In 1935 80-year old Louis Kessell was employed by Charles Hellmuth, Inc. as its paymaster.  A veteran of the Franco-Prussian War of 1871, he was still a feisty old soldier at heart.  At 5:00 on the afternoon of June 10, 1935 he was sitting in his small room on the ground floor.  On his desk was a metal box containing about $1,000 in cash.

Suddenly a “thug” rushed into the room, landed a blow on Kessell's head with a cloth-wrapped club, and grabbed the money box.   The elderly man, knocked to the floor, took a second to recover.  Then, according to The New York Times, he “rose to his feet, shook his head to clear it, grappled with the intruder, and began to pummel him.”  The shocked thief had not anticipated a fight from the spirited octogenarian.

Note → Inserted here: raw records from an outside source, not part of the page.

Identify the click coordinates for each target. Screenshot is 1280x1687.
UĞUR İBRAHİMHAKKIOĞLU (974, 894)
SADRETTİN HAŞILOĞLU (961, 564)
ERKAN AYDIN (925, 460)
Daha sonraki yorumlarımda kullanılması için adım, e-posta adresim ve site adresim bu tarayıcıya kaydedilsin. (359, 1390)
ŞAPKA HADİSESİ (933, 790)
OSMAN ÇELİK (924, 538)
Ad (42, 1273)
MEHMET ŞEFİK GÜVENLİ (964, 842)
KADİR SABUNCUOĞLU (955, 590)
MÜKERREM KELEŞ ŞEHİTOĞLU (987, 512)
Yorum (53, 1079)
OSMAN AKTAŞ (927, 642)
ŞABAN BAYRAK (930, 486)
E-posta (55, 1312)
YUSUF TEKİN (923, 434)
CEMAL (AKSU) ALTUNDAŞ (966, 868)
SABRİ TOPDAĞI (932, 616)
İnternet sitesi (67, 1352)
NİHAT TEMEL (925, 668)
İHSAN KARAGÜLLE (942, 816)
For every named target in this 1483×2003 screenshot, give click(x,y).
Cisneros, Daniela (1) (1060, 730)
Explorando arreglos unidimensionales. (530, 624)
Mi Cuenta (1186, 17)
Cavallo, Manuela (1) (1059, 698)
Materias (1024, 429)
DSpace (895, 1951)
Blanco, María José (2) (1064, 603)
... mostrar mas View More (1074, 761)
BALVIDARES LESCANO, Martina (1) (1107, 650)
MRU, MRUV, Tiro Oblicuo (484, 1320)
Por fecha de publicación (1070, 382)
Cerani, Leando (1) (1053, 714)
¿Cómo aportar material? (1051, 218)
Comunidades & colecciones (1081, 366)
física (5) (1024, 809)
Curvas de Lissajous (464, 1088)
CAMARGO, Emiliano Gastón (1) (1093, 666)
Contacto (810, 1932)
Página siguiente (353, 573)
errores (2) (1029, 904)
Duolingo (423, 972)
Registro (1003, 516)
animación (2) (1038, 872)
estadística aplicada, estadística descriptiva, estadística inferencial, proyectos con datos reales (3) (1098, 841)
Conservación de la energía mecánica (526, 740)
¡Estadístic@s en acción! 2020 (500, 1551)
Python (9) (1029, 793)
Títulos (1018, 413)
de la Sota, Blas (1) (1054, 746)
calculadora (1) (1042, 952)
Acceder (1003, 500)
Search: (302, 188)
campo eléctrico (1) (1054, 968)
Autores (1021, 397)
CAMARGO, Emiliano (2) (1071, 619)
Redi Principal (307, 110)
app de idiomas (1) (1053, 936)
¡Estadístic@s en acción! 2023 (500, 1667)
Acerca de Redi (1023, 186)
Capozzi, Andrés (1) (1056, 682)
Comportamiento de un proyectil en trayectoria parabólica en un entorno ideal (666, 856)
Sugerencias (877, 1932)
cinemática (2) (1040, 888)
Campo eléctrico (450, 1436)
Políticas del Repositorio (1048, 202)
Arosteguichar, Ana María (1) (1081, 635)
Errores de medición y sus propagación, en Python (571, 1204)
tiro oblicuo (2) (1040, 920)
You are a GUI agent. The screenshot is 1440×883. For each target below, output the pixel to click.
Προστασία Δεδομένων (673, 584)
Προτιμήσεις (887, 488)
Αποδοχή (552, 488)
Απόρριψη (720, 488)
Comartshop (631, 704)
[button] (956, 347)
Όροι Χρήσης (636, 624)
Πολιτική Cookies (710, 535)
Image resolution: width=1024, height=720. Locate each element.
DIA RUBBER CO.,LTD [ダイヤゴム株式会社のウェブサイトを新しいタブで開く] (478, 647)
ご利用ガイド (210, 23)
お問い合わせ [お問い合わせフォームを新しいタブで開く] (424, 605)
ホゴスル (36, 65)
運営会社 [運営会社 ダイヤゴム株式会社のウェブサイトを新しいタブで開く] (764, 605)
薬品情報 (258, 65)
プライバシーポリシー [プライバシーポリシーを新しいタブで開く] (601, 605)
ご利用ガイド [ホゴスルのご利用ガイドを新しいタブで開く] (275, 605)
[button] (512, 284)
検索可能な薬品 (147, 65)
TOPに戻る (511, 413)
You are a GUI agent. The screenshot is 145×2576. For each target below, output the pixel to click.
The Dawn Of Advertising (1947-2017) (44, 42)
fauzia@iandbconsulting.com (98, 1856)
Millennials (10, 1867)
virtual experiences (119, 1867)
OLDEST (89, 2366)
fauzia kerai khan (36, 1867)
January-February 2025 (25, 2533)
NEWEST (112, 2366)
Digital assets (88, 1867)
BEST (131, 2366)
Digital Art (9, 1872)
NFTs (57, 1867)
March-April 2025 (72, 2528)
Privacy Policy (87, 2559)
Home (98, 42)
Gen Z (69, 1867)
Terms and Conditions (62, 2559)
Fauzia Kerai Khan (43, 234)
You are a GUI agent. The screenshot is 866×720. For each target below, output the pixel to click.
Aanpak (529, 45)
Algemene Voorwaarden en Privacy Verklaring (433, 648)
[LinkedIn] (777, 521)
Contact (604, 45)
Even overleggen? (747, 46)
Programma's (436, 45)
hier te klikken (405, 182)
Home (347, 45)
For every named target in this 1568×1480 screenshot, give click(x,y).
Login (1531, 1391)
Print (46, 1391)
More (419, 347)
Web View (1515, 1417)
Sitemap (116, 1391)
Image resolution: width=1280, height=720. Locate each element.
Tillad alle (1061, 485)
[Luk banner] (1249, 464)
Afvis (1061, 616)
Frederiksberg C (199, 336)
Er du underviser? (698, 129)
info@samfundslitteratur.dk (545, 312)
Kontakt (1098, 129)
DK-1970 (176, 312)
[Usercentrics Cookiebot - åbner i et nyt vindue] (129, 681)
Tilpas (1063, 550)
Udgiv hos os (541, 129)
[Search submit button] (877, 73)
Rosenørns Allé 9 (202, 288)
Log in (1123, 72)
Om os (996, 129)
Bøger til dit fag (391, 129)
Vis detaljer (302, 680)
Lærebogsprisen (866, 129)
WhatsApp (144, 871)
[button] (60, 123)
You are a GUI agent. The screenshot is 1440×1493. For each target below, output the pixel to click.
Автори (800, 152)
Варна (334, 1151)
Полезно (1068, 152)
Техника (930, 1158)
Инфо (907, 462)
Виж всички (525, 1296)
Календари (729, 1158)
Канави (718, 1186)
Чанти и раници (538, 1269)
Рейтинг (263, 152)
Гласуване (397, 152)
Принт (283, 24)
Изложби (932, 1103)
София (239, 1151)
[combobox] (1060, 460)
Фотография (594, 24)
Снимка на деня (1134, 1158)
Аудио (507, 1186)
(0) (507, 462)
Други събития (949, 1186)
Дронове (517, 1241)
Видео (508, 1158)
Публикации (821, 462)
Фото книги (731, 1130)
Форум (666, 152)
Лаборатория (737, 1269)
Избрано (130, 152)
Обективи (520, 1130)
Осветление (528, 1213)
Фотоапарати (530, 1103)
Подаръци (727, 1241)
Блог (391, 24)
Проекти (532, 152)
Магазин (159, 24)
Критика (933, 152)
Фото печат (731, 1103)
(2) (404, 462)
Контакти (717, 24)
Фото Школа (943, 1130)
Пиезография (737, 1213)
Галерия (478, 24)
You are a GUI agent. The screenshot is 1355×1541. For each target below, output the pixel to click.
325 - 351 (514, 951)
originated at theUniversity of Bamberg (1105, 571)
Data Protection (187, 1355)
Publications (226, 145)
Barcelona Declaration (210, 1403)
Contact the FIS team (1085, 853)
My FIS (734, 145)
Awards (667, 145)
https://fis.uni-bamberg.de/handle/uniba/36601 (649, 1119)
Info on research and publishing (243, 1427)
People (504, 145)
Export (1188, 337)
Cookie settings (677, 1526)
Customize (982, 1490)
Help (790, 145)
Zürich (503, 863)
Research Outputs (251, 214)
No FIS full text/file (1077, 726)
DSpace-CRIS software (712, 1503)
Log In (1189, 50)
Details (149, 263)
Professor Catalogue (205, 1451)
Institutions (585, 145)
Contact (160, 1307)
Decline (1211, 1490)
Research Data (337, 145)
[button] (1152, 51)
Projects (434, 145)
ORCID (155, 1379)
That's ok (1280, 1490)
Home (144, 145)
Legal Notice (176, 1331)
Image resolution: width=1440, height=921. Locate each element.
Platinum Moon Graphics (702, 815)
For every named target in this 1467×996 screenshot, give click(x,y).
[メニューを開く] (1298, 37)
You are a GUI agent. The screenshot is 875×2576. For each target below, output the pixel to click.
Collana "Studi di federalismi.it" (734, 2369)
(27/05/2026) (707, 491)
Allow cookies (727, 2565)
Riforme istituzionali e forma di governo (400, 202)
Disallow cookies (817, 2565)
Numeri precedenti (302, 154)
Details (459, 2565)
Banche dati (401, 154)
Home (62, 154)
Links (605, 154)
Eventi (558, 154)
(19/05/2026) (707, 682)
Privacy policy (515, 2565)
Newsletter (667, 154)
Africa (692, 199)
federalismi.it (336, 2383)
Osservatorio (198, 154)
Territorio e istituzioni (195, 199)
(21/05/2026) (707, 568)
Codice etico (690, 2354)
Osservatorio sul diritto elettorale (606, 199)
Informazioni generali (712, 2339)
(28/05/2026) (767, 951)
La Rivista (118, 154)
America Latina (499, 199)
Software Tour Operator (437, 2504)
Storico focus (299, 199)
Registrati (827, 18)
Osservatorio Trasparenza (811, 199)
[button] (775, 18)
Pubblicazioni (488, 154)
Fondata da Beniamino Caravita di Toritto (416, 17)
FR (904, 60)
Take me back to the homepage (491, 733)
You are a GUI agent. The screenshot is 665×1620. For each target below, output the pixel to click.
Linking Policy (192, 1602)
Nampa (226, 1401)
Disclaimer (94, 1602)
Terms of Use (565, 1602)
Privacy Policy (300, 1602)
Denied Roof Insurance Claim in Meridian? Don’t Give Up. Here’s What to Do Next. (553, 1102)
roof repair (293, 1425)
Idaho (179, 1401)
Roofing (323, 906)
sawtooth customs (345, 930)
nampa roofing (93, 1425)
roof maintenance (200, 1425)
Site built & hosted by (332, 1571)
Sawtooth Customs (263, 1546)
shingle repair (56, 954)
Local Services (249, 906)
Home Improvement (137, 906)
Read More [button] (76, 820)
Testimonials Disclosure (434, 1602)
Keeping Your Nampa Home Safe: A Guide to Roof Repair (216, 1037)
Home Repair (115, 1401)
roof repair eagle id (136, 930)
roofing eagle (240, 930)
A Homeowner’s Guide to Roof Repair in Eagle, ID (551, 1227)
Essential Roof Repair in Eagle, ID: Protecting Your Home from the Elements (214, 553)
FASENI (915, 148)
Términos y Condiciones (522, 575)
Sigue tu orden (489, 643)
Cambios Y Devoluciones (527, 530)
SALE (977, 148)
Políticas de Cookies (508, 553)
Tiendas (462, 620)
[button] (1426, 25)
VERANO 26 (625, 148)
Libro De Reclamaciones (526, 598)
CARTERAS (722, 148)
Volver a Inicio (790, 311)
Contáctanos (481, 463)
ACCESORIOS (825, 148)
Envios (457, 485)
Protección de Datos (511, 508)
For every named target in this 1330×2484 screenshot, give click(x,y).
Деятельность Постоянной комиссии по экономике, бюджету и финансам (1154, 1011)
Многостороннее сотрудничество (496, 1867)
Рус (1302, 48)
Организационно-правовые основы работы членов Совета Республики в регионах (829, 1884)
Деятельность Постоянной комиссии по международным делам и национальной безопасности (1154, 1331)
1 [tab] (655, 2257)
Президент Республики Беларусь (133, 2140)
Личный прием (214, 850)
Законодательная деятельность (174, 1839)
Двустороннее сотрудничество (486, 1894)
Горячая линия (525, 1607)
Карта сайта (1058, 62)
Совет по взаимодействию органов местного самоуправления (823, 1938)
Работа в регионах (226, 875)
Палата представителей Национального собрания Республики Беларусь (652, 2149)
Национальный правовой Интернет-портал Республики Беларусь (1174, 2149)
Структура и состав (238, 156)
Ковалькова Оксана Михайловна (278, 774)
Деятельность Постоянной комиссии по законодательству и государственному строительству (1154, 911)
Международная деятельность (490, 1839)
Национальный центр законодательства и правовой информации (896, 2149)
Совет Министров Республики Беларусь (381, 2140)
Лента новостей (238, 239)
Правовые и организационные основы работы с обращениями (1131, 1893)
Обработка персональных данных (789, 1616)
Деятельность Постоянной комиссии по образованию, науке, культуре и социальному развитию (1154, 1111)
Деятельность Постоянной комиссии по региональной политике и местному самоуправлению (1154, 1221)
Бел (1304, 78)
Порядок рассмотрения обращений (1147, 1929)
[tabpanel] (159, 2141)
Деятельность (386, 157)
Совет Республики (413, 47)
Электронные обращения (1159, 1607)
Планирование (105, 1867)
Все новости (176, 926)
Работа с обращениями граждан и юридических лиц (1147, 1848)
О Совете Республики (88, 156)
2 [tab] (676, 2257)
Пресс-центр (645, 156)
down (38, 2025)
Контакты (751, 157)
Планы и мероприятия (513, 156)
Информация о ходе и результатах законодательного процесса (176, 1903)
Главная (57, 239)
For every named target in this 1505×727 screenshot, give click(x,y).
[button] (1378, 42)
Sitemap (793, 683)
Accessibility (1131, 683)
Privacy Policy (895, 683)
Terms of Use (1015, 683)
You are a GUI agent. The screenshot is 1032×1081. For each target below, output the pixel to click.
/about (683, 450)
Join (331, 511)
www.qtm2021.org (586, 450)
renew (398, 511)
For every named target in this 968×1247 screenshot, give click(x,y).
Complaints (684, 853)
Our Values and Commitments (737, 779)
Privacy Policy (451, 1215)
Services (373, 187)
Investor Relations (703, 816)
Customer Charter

“By the time help arrived the would-be robber had fled,” said the newspaper.  “The $1,000 was saved, although scattered about the compartment during the tussle.”  Louis Kessell’s injuries were a bump on the head.

Stanley Gould would be less lucky two decades later.  The 36-year-old salesman, less than half Kessell’s age, worked for his family’s Gould Offset Printing Company here.  On December 3, 1954, he entered the building’s elevator with the firm's payroll--$1,800 in cash.  Two men got in the cab at the same time.

Gould was later found bound and gagged in the elevator car.  The thieves escaped with the cash.

In 1973, the Hellmuth firm, now known as Sleight & Hellmuth, left their headquarters of nearly 70 years.  In 1988, the building was converted to 28 cooperative apartments featuring the wonderful scalloped ceilings originally intended to support printing machines.  The ground floor has been only slightly altered, leaving the Art Nouveau brackets and panels--rare and wonderful in Manhattan—as architectural eye candy.